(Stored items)
#####

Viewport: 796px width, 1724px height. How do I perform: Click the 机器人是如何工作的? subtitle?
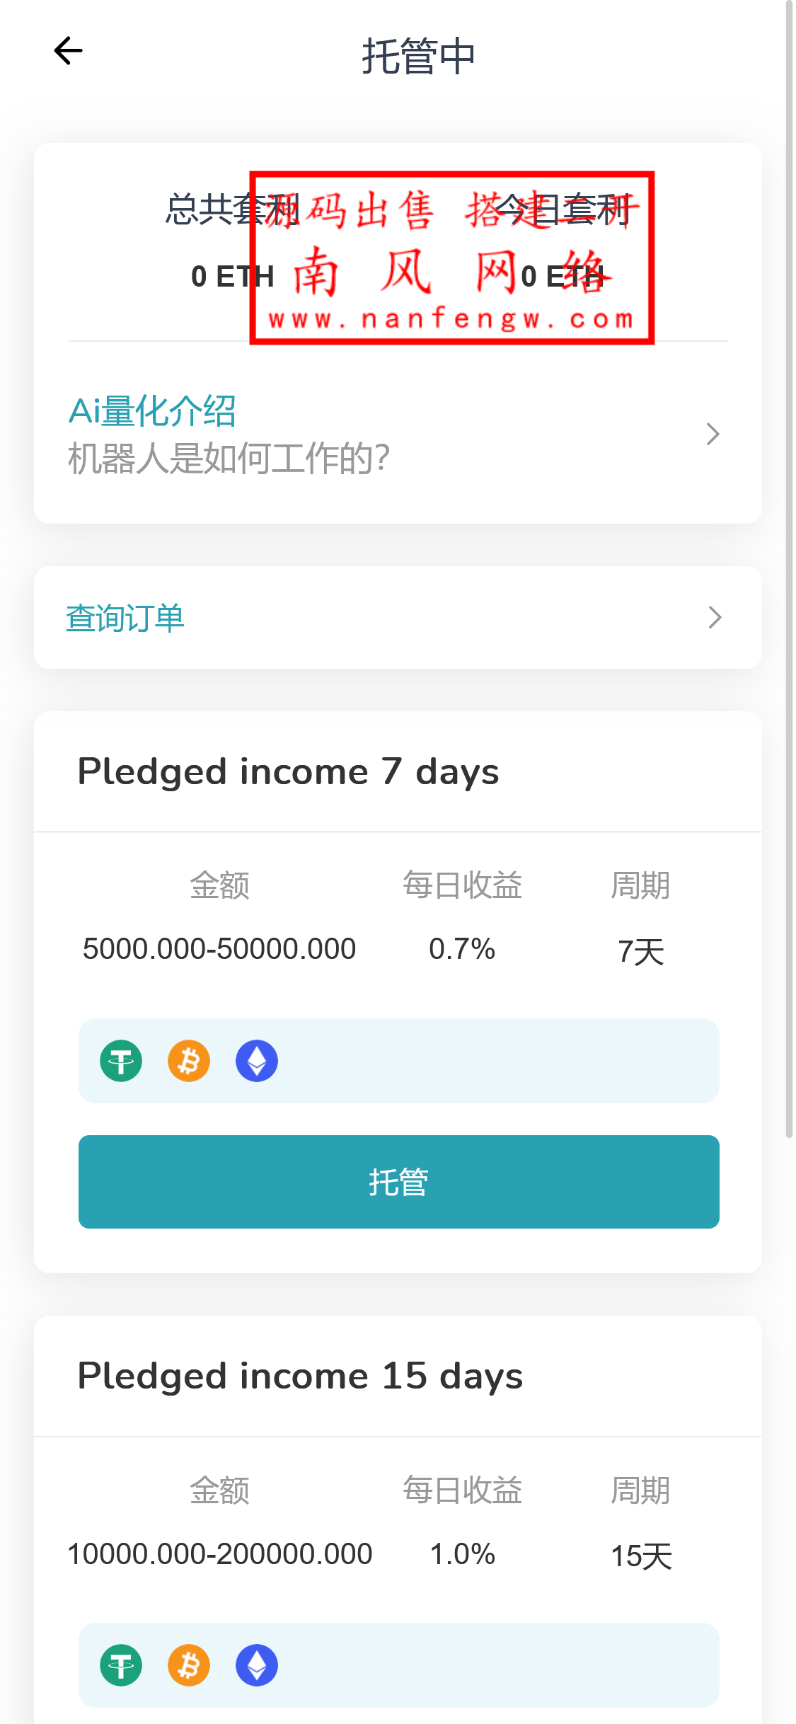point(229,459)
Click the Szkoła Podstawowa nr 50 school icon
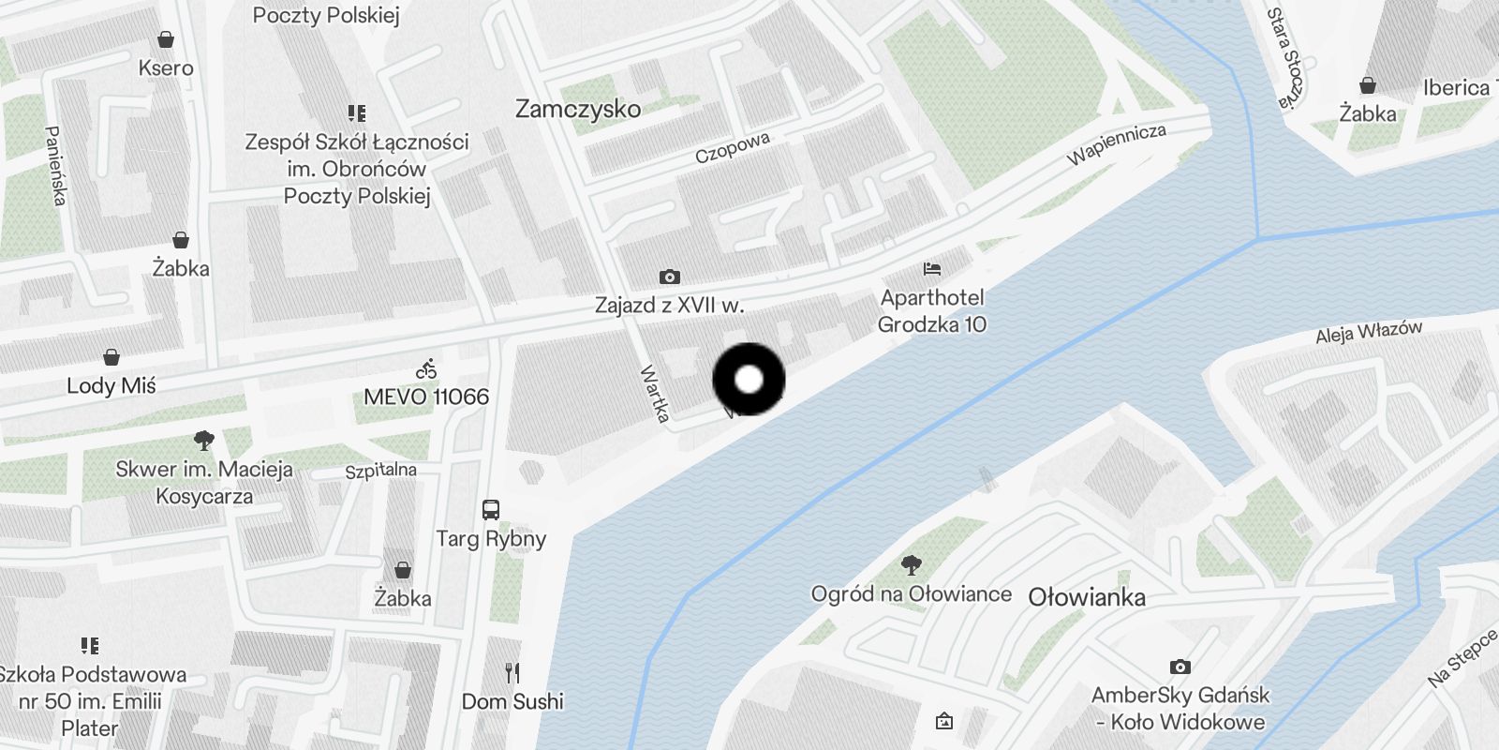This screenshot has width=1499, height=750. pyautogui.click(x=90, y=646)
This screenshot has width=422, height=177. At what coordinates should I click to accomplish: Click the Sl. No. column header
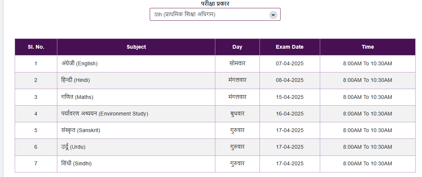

#####

§ Problem to work on: Repeat each entry precisely as it appears. Leave the pictures out.

§ Written response:
Viewport: 796px width, 1724px height. How do I perform: Click the 机器人是如何工作的? subtitle?
point(229,459)
Click the Szkoła Podstawowa nr 50 school icon
This screenshot has width=1499, height=750. pyautogui.click(x=90, y=646)
This screenshot has width=422, height=177. At what coordinates should I click to accomplish: Click the Sl. No. column header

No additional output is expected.